Entries taken from a collection
====

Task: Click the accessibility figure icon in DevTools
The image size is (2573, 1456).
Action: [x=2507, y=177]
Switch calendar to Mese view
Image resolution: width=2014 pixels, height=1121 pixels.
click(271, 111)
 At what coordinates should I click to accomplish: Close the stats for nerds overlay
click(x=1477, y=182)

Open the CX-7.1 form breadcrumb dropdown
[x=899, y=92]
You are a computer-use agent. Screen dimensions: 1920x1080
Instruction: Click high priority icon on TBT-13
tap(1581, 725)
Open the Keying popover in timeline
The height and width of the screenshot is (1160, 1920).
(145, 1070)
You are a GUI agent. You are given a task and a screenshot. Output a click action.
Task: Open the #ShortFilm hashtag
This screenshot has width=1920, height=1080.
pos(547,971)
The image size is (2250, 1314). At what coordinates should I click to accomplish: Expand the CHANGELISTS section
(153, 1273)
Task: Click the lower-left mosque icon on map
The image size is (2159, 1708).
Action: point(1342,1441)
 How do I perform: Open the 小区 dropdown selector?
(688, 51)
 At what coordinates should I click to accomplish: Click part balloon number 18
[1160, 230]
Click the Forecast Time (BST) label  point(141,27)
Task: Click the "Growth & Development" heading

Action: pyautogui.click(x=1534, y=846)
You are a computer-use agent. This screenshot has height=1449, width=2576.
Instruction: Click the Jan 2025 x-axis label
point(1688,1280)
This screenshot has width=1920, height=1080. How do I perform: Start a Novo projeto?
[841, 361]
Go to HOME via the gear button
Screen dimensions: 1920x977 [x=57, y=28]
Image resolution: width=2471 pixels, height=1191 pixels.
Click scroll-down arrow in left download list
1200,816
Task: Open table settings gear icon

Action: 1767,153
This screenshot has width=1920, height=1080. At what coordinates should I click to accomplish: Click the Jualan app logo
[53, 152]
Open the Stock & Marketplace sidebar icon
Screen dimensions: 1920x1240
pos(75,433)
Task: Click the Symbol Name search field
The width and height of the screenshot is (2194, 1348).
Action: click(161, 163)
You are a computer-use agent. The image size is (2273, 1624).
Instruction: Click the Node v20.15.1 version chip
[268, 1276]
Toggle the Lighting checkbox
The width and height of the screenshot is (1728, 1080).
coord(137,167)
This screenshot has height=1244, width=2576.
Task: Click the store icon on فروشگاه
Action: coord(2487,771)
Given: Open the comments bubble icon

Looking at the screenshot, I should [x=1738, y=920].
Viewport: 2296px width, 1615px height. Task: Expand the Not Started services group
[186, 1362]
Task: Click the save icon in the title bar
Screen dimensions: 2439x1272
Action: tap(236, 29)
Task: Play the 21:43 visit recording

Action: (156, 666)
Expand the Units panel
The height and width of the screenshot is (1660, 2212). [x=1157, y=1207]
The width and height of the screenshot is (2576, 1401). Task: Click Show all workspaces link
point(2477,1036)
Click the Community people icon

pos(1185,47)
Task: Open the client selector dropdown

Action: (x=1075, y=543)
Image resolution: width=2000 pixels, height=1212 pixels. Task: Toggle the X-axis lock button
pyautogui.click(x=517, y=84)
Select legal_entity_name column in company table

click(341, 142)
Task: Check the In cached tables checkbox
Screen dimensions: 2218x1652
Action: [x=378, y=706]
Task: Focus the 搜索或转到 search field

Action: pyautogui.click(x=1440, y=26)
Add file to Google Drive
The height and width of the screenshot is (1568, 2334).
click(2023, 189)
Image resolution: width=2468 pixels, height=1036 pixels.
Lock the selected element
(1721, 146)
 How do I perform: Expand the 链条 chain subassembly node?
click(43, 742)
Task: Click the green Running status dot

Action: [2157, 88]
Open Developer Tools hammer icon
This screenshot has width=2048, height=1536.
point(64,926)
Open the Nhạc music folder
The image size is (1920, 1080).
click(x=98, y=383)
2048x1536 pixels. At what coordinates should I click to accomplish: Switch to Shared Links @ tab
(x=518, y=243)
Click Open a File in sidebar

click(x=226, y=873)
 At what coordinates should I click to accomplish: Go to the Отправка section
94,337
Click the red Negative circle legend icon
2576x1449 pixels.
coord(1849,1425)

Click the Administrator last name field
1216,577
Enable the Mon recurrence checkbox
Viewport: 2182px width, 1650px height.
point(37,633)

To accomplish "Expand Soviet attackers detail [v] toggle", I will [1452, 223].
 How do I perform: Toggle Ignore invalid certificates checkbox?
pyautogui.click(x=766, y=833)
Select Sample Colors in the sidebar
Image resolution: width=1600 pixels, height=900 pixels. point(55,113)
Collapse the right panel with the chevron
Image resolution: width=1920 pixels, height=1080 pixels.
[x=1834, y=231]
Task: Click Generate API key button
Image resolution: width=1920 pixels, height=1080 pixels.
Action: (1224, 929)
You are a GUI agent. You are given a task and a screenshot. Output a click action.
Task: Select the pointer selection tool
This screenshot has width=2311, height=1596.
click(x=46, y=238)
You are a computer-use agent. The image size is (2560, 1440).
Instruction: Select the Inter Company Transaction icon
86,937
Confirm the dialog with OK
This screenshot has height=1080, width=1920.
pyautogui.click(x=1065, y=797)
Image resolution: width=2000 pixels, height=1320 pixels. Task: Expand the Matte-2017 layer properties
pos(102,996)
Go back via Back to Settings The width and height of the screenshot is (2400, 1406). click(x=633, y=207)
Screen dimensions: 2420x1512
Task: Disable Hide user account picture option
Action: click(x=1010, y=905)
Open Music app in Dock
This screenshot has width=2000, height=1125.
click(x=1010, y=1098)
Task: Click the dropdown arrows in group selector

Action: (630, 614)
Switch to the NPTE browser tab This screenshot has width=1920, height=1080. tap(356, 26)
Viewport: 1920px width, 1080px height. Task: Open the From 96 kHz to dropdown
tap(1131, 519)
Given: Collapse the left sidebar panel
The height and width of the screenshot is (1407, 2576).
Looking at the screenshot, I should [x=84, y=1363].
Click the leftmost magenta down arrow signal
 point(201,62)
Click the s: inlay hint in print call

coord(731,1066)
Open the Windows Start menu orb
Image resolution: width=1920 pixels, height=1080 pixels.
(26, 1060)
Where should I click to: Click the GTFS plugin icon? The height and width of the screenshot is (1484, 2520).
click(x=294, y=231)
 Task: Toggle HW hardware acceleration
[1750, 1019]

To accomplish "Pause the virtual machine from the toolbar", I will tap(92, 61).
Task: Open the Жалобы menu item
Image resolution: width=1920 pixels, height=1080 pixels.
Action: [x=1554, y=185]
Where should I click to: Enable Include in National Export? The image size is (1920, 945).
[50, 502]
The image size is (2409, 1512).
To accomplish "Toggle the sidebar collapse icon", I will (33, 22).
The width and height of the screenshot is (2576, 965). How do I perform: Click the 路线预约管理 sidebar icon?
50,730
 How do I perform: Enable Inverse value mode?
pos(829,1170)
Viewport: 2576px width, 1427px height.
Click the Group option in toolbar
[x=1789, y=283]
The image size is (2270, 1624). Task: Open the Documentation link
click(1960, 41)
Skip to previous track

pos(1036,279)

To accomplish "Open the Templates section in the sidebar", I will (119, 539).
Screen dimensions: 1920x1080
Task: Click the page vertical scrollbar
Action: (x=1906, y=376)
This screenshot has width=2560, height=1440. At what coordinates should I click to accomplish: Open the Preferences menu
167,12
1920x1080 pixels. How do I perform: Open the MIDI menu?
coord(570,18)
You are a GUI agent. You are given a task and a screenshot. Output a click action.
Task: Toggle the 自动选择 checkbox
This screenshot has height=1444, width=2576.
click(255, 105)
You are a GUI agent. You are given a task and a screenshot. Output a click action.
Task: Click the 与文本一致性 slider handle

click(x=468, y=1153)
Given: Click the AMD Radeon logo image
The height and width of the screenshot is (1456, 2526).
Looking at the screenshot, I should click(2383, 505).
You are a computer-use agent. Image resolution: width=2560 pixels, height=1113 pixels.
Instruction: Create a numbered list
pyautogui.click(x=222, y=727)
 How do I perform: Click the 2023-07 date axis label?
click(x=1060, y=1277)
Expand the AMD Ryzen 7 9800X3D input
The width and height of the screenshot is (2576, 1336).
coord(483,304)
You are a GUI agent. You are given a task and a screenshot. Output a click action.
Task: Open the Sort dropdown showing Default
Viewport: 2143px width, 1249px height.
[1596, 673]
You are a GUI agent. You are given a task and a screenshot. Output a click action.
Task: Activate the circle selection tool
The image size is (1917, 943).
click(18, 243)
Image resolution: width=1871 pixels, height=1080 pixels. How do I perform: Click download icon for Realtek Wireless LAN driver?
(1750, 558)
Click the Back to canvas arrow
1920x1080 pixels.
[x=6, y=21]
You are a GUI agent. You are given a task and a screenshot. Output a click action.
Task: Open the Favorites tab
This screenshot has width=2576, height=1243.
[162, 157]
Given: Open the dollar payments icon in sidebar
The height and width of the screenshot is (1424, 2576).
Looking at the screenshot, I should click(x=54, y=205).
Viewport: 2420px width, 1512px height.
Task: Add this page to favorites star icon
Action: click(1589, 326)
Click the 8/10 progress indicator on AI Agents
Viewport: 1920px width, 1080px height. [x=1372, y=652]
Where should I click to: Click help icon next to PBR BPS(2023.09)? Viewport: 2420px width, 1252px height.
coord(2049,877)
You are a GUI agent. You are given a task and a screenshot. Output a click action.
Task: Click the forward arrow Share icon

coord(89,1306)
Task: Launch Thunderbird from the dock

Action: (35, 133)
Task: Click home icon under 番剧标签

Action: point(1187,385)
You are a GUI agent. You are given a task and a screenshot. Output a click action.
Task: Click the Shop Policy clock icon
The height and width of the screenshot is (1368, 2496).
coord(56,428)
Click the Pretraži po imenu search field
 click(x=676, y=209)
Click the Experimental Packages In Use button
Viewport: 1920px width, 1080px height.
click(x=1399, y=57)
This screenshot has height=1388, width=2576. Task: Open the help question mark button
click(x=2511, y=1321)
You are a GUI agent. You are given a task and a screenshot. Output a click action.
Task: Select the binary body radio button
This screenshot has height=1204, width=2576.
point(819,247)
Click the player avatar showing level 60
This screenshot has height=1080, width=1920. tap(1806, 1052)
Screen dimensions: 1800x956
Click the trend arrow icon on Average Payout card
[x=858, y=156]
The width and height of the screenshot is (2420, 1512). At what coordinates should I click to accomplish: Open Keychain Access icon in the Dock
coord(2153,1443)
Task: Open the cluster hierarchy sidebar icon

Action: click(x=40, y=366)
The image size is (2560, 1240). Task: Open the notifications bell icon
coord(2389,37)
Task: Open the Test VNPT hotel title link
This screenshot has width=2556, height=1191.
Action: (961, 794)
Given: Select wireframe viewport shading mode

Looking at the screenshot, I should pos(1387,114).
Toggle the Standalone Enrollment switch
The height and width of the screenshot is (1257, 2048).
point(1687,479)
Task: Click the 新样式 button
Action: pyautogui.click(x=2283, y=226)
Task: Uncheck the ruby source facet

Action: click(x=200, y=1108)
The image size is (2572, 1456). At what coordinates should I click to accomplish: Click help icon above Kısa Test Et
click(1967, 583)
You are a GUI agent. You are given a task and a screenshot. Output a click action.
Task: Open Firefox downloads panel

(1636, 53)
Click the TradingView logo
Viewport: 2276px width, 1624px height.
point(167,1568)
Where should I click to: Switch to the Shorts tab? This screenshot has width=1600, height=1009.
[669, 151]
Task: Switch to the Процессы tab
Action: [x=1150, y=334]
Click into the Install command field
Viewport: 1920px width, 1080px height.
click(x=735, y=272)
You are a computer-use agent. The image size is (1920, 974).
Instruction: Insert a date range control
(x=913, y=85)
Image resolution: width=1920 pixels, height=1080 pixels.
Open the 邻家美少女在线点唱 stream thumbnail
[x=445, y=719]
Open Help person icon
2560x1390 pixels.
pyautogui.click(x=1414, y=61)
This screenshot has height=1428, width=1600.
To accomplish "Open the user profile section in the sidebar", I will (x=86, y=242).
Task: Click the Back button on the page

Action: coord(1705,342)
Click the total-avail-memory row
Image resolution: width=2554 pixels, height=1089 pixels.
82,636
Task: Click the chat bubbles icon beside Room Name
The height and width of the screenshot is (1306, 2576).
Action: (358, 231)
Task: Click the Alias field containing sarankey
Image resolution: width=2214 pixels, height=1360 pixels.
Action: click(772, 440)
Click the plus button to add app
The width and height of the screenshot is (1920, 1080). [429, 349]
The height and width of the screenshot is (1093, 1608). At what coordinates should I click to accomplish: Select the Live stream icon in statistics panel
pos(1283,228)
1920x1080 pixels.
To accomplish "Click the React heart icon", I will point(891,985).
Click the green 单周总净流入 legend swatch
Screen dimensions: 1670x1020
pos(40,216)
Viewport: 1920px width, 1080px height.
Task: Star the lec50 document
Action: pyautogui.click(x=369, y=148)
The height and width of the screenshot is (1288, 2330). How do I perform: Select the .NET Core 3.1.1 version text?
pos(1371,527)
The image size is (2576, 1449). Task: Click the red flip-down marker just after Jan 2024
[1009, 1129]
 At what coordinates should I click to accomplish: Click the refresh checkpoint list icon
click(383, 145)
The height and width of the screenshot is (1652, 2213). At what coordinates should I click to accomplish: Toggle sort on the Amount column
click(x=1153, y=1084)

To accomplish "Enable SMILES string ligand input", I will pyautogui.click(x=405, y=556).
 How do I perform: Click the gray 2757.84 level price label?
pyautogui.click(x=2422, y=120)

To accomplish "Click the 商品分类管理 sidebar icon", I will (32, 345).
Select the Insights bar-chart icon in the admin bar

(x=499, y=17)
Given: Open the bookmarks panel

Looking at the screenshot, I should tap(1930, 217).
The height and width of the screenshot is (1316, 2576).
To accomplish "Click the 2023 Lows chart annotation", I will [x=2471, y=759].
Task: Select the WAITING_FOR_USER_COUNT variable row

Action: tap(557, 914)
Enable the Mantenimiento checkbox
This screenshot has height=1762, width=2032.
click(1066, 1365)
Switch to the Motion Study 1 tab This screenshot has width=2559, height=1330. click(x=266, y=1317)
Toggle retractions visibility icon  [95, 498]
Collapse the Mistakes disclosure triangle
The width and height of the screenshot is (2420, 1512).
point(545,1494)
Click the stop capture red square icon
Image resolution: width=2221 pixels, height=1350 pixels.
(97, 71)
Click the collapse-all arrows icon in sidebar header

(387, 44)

====

◆ Problem to solve: How many lines of the records contain "title"? Answer with the number only.

◆ Task solution: 2